Nel lontano anno 1975, una marito evocava in giudizio la moglie, chiedendo che fosse disposta la revocazione delle donazioni indirette eseguite in suo favore, avendo intestato a nome di lei la comproprietà di beni immobili acquistati con il proprio danaro. La moglie resisteva e, in via riconvenzionale (cioè, di rimando) chiedeva la divisione del patrimonio comune. Nel 1990, con la solita celerità della giustizia italiana, il Tribunale di Messina, respingeva la domanda ma, nel 2005 (sempre più veloce), la Corte d’Appello riformava la prima sentenza e dichiarava la revocazione per ingratitudine delle donazioni indirette. Non paga, la moglie proponeva ricorso per Cassazione.
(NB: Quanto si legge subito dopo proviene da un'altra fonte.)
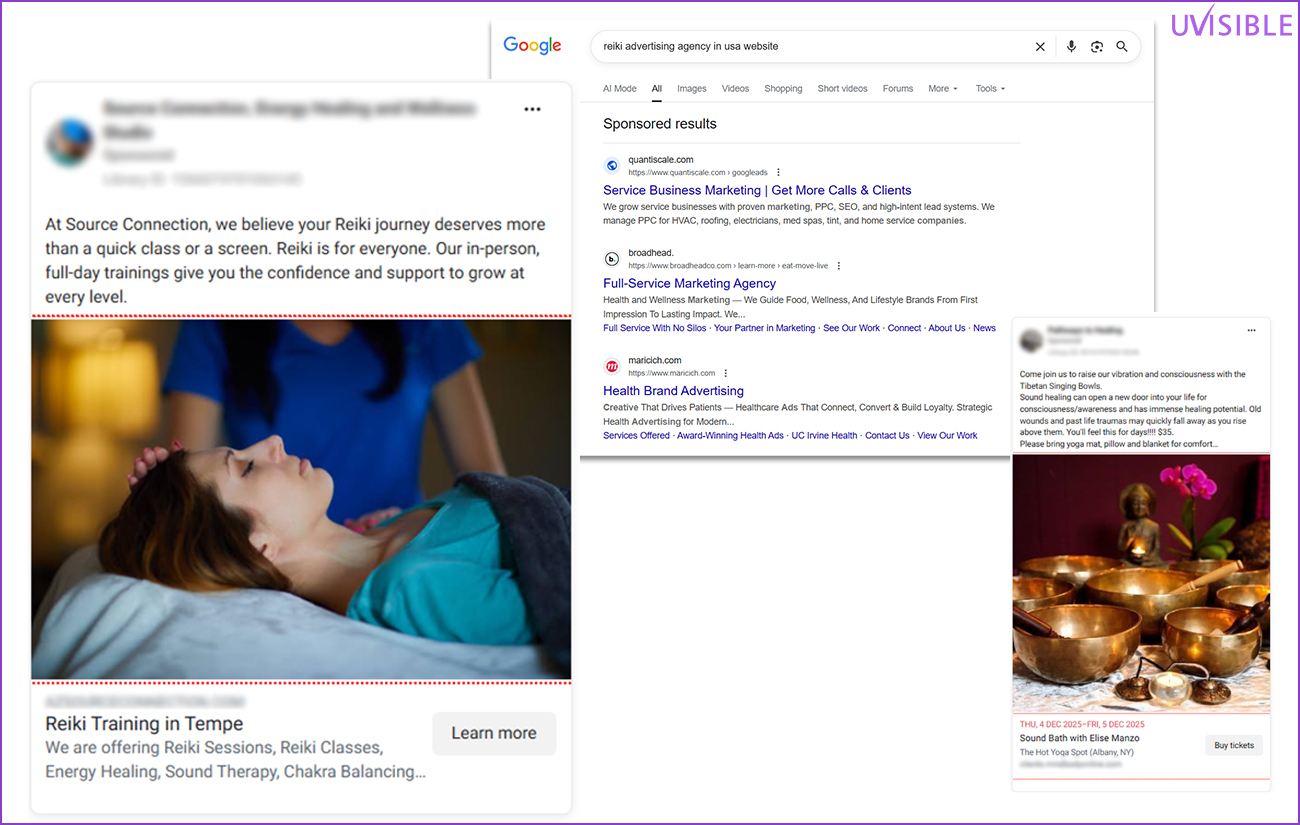The height and width of the screenshot is (825, 1300).
Task: Clear the search query with X icon
Action: tap(1040, 47)
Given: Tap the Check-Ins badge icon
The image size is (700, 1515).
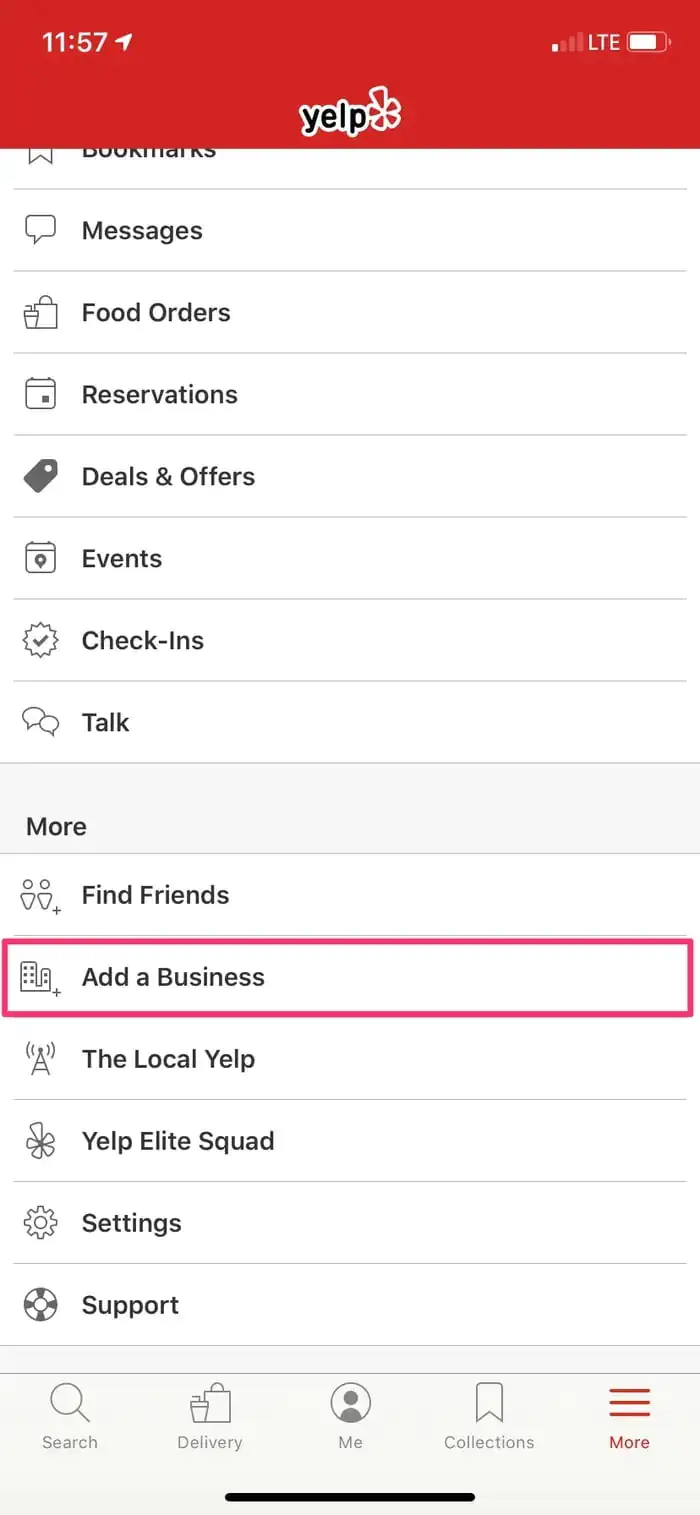Looking at the screenshot, I should coord(40,640).
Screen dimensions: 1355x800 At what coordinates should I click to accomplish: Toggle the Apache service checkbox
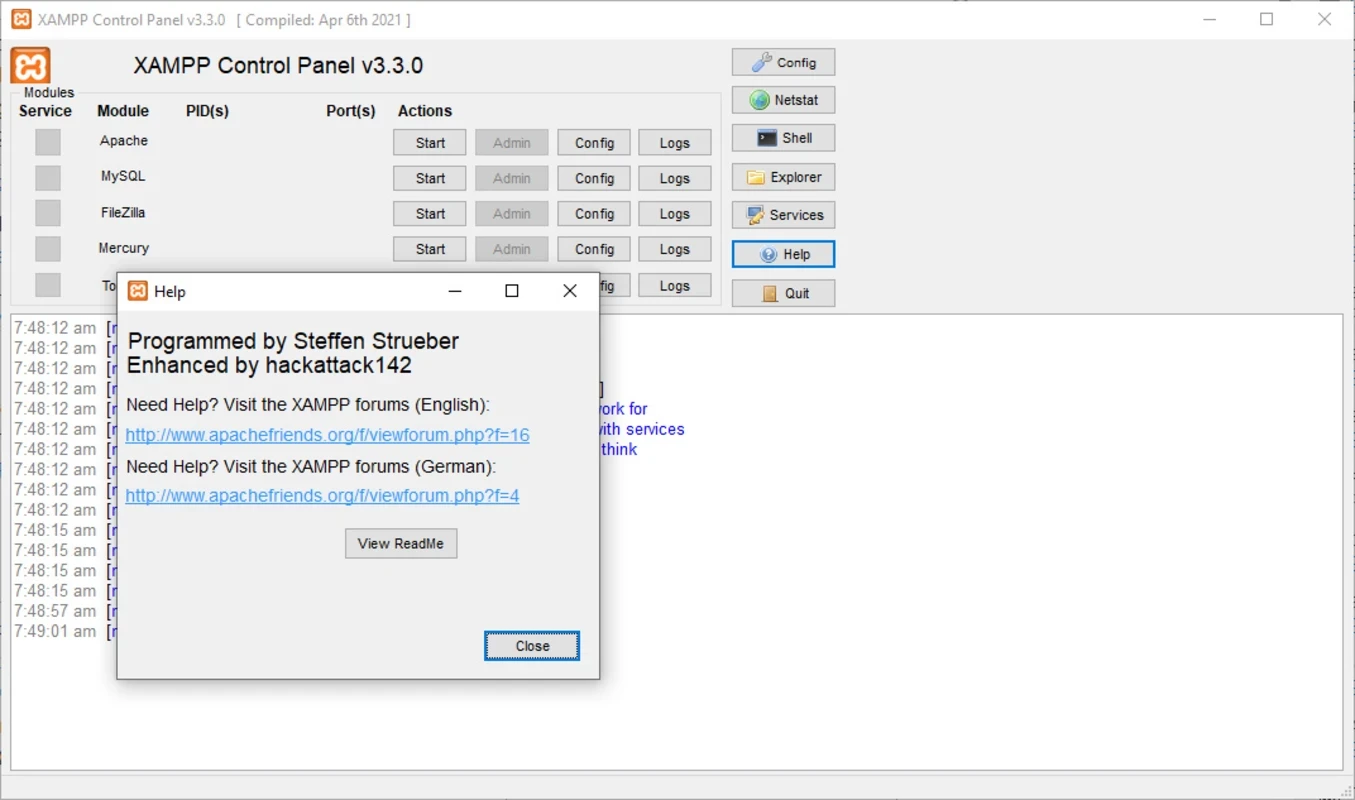(x=48, y=142)
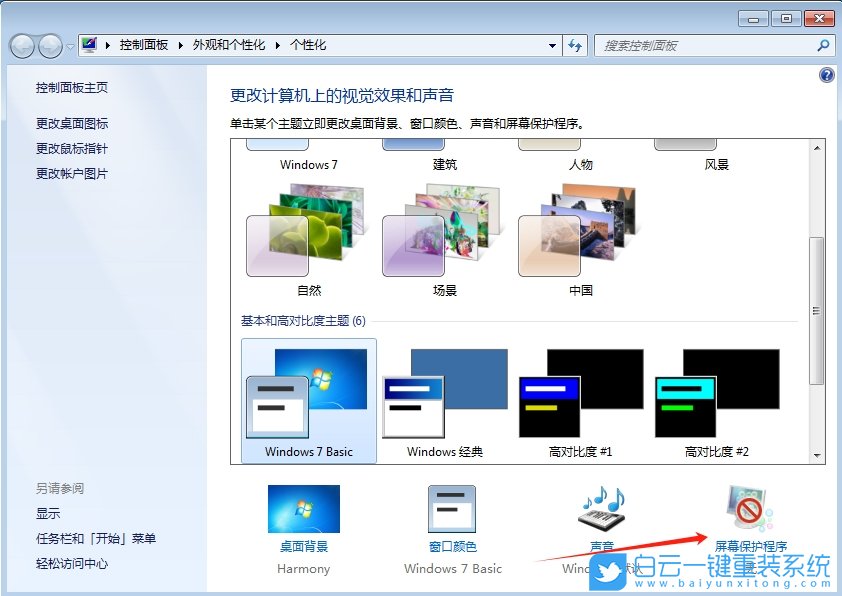Click the blue help question mark icon
This screenshot has width=842, height=596.
[826, 75]
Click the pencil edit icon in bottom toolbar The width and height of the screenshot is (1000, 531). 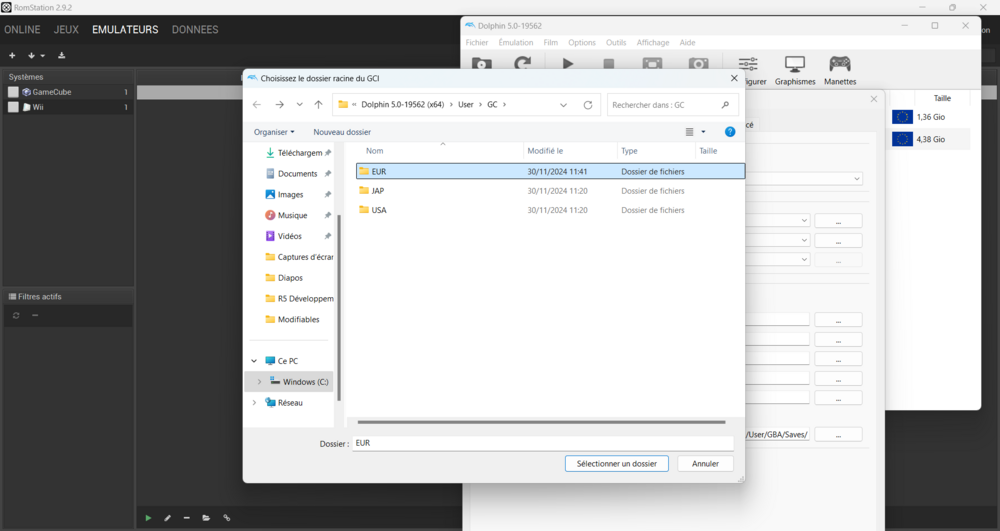167,518
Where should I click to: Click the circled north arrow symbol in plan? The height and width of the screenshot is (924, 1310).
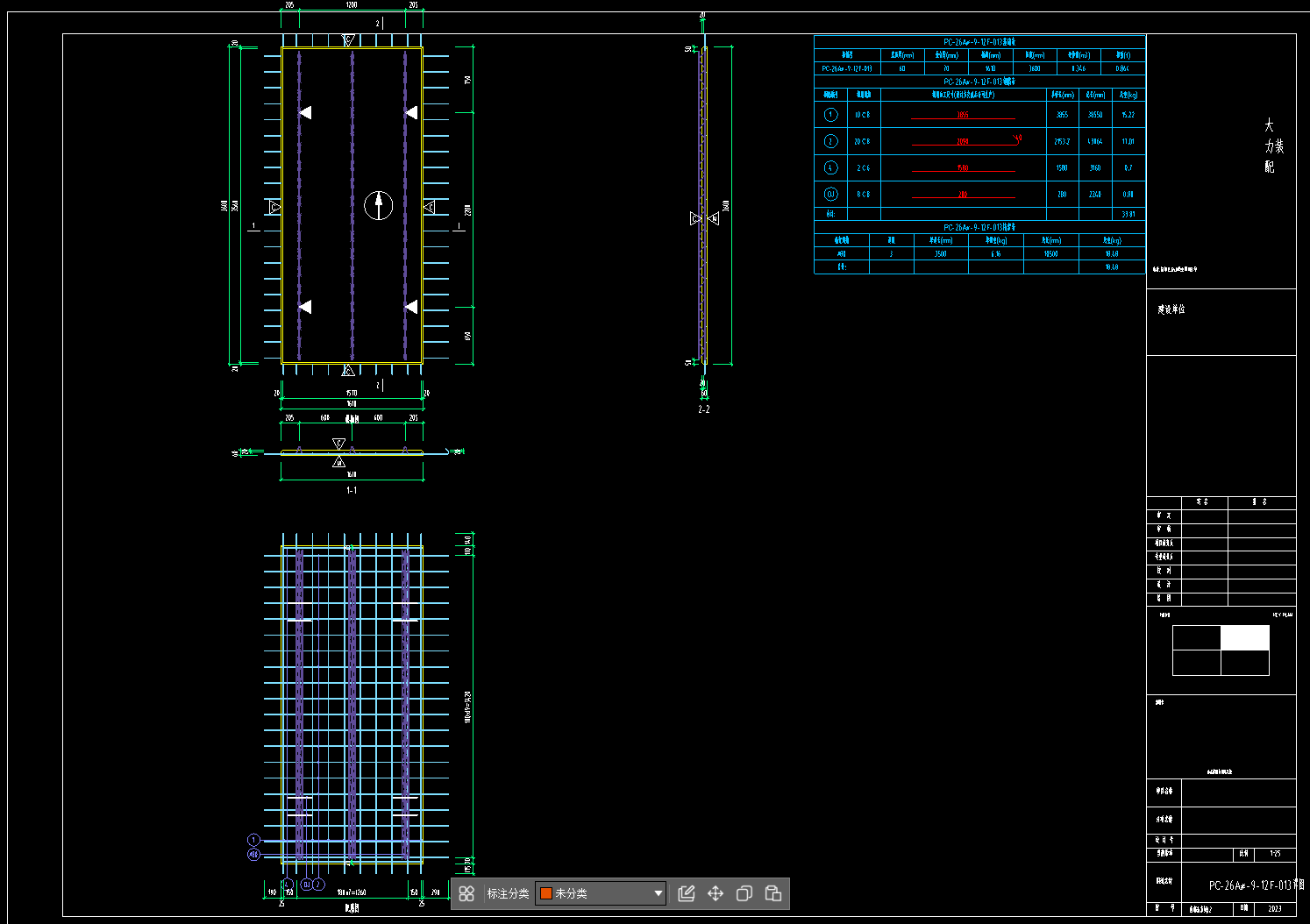tap(379, 205)
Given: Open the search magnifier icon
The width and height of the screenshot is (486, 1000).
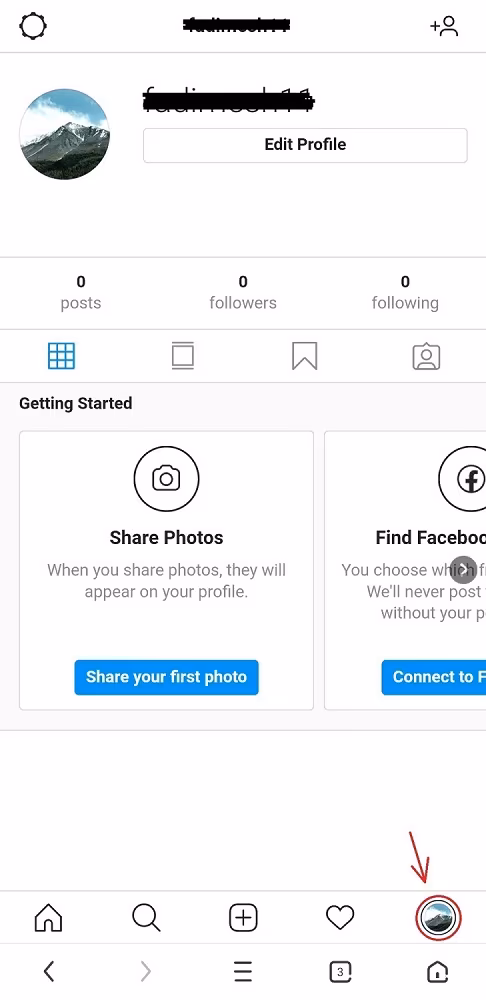Looking at the screenshot, I should tap(146, 918).
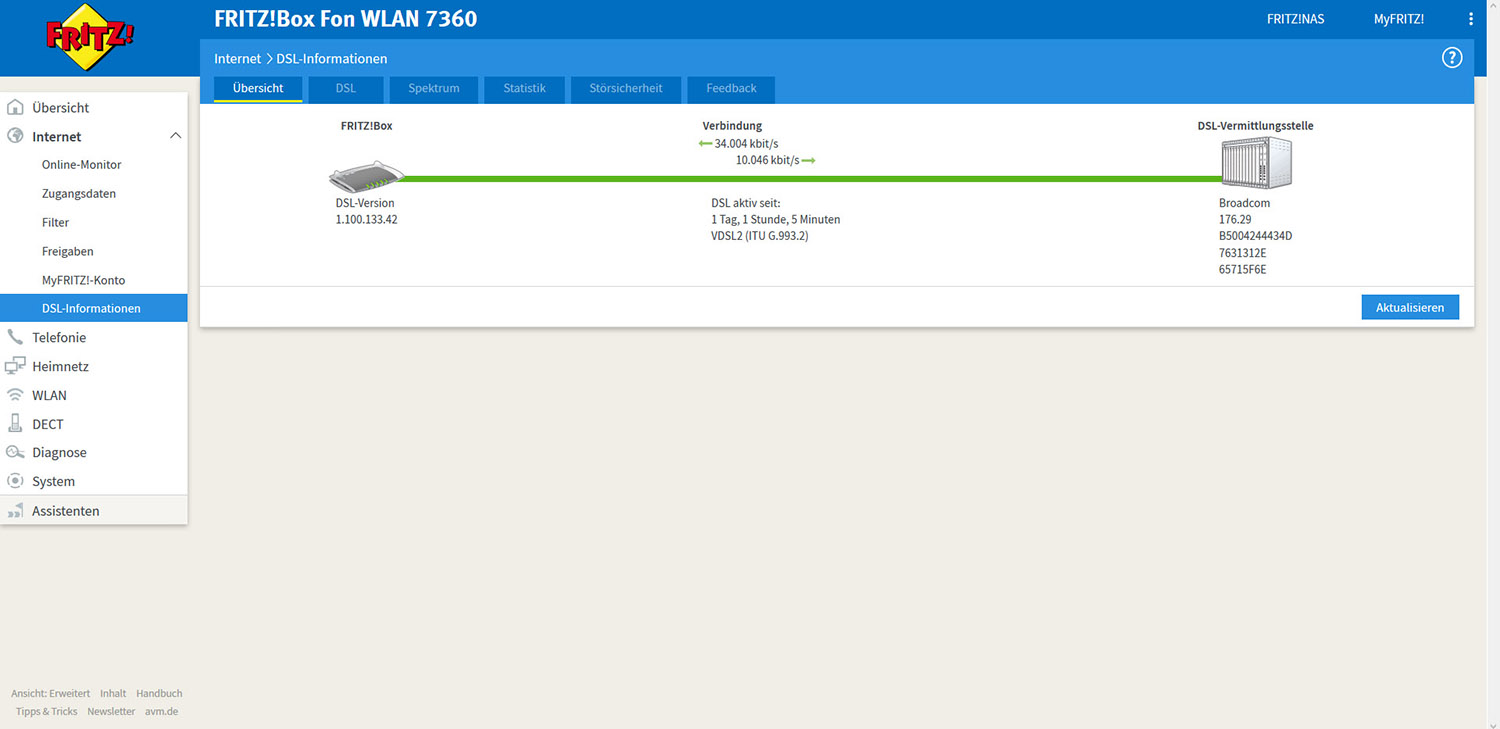
Task: Click the FRITZ! logo
Action: pos(90,37)
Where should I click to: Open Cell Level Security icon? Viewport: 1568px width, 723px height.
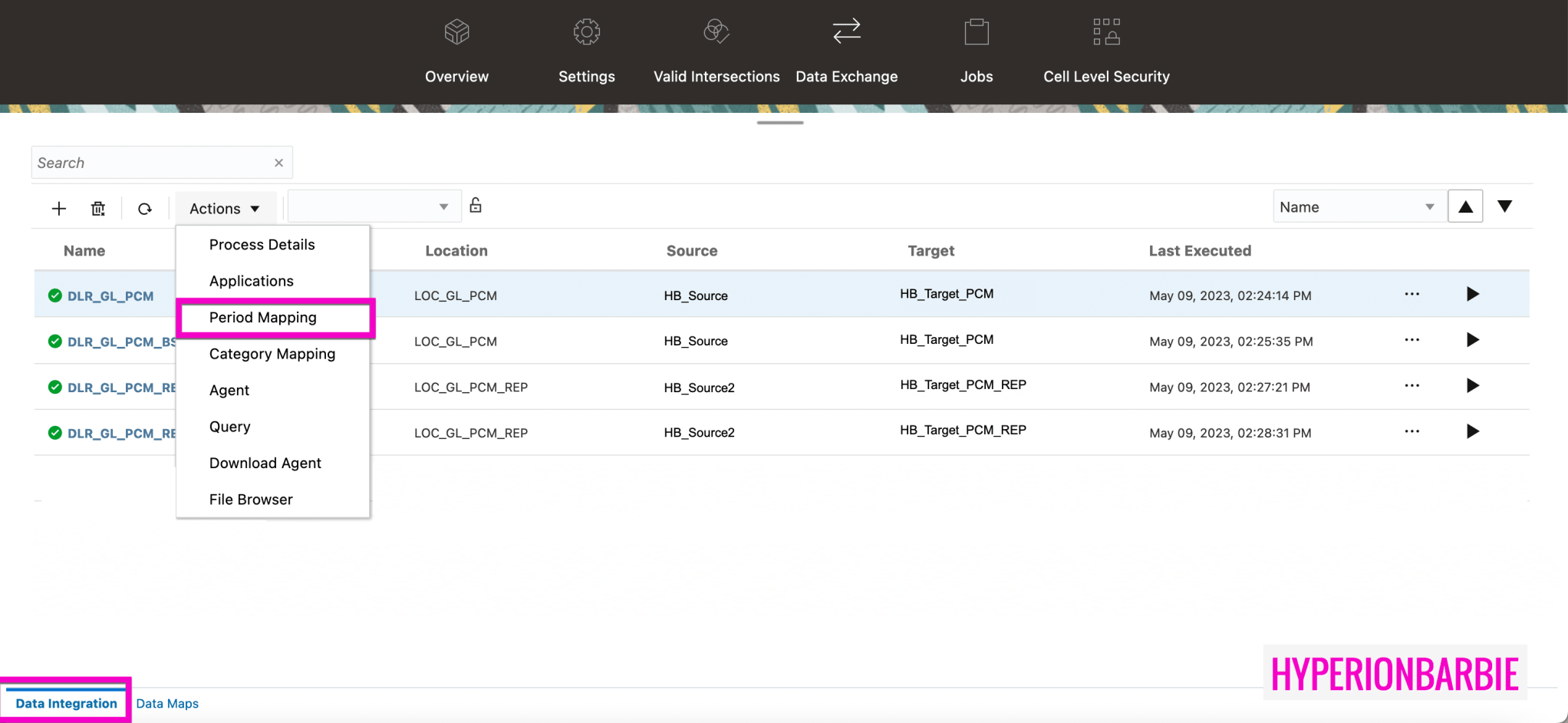click(1106, 31)
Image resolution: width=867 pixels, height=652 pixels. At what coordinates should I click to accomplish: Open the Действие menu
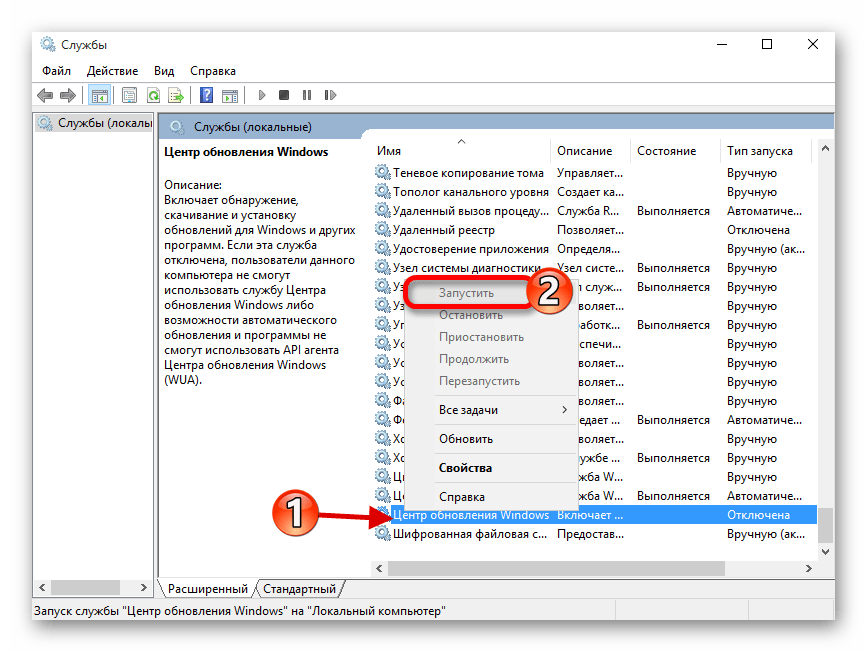[x=112, y=71]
Con sentenza del 14 febbraio 2008 (l’ironia della sorte ha scelto il giorno di San Valentino) la Cassazione ha confermato la sentenza della Corte D’Appello: l’ingiuria grave, richiesta dall’art. 801 del codice civile quale presupposto della revocazione, consiste in un comportamento con il quale si rechi all’onore ed al decoro del donante un’offesa suscettibile di ledere gravemente il patrimonio morale della persona, sì da rilevare un sentimento di avversione che manifesti un’ingratitudine verso colui che ha beneficato l’agente, tale da ripugnare alla coscienza comune.
Pertanto, costituisce ingiuria grave non tanto il fatto che la ricorrente, all’età di trentasei anni, già madre di tre figli, avesse intessuto, con un ventitreenne, una relazione, protrattasi clandestinamente per vari anni e sfociata nell’abbandono della famiglia per convivere con il nuovo compagno, quanto l’atteggiamento complessivamente adottato, menzognero e irriguardoso verso il marito, all’insaputa del quale la ricorrente si univa con l’amante nell’abitazione coniugale.